12. The study has identified both direct and indirect channels through which a large country’s external debt has affected productive investment negatively. The debt overhang has reduced the incentive to invest in Ghana as a result of higher domestic real interest rates due to impaired access to the international capital market after the country defaulted on domestic and external debt in December 2022; and also, as a result of low profitability due to economic downturn in 2022 and the decreased in public investment that was complementary to private investment.
13. Ghana is still experiencing debt overhang as the country’s debt burden in the power sector is so large that in post domestic debt restructuring era, the power sector providers cannot take on additional debt to finance future projects or pay off the existing debt to the power generation companies in the energy sector. The domestic debt reduction has not addressed the debt overhang for the power sector arrears or the legacy debt. According to IMF Country Report No. (19/367) posited that power sector arrears were about US$2.7 billion in late 2018, of which US$800 million was owed to private fuel suppliers and independent power plants (IPPs). For 2019, the authorities project the financing shortfall for the sector to be at least US$1 billion (1.5 percent of GDP), which they plan to partially finance off-budget. Partial payment arrangements may be insufficient to stave off more formal approaches by IPPs to collect amounts due. Absent measures to address the sector’s financial problems, the accumulated cost to the government, including current arrears, could reach US$12.5 billion by 2023. The burden is so large that all earnings pay off existing debt rather than fund new investment projects, making the potential for defaulting higher. The findings confirmed that debt overhang has led to under-investment in the Ghanaian energy sector.
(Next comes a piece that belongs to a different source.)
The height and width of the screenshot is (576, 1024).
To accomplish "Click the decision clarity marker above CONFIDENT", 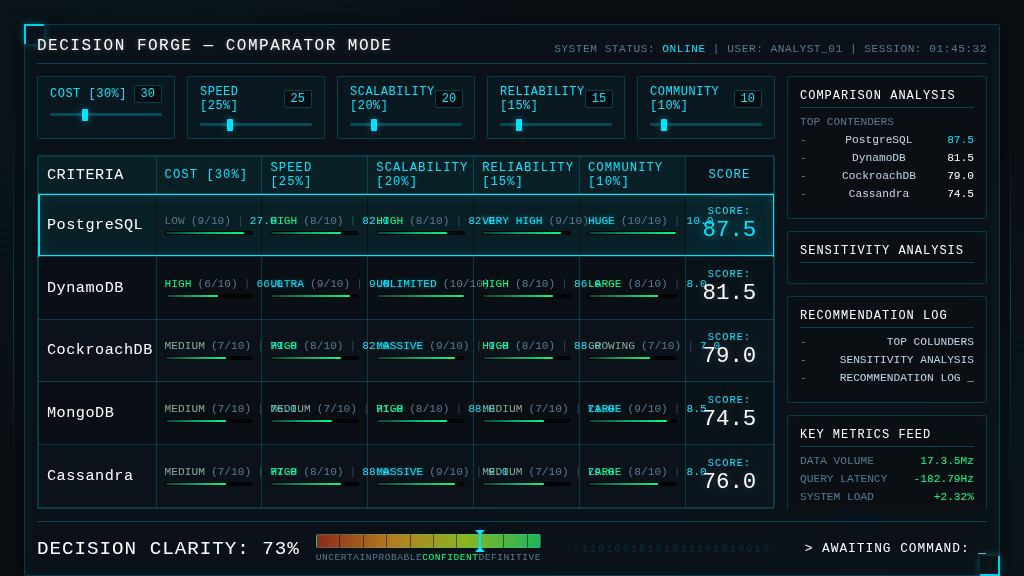I will click(480, 540).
For example, most of the firms in the energy sector are in financial distress and it is difficult to pay off their suppliers or raise funds for new investments because the proceeds from these new investments mostly serve to increase the value of the existing debt instead of new investments. Debt overhang has caused under-investment problems in the energy sector that could impact negatively on future production and supply of electricity to the entire country. Debt overhang could be alleviated if the various creditors like WAPCo, Sunon Asogli Power Co. Ltd, Bui Power Authority, and the Government of Ghana manage to renegotiate their contracts and restructure the balance sheets. The debt overhang is also currently being experienced by Bui Power Authority because of the inability of the Electricity Company of Ghana to pay for power supplied and this could cause underinvestment by the various power generators in the country. ECG (and the central government) are counterparties to several take-or-pay contracts with independent power producers. The contracts require payment for contracted volumes of electricity even if the electricity is not consumed (take-or-pay charges). When ECG expenses the charge, its equity is reduced, and its liabilities (accounts payable) increase. The reduction in equity lowers the value of the government’s investment in ECG. The actual payment of the claim by ECG or the government does not alter the public sector’s net worth. The unresolved external commercial debt including that of a euro-bond worth US$13.6 billion is still creating a debt overhang in the country. From the unresolved debt overhang of IPPs. the country could experience power outages popularly known in Ghana as ‘Dumsor’ could negatively impact the country’s economic recovery.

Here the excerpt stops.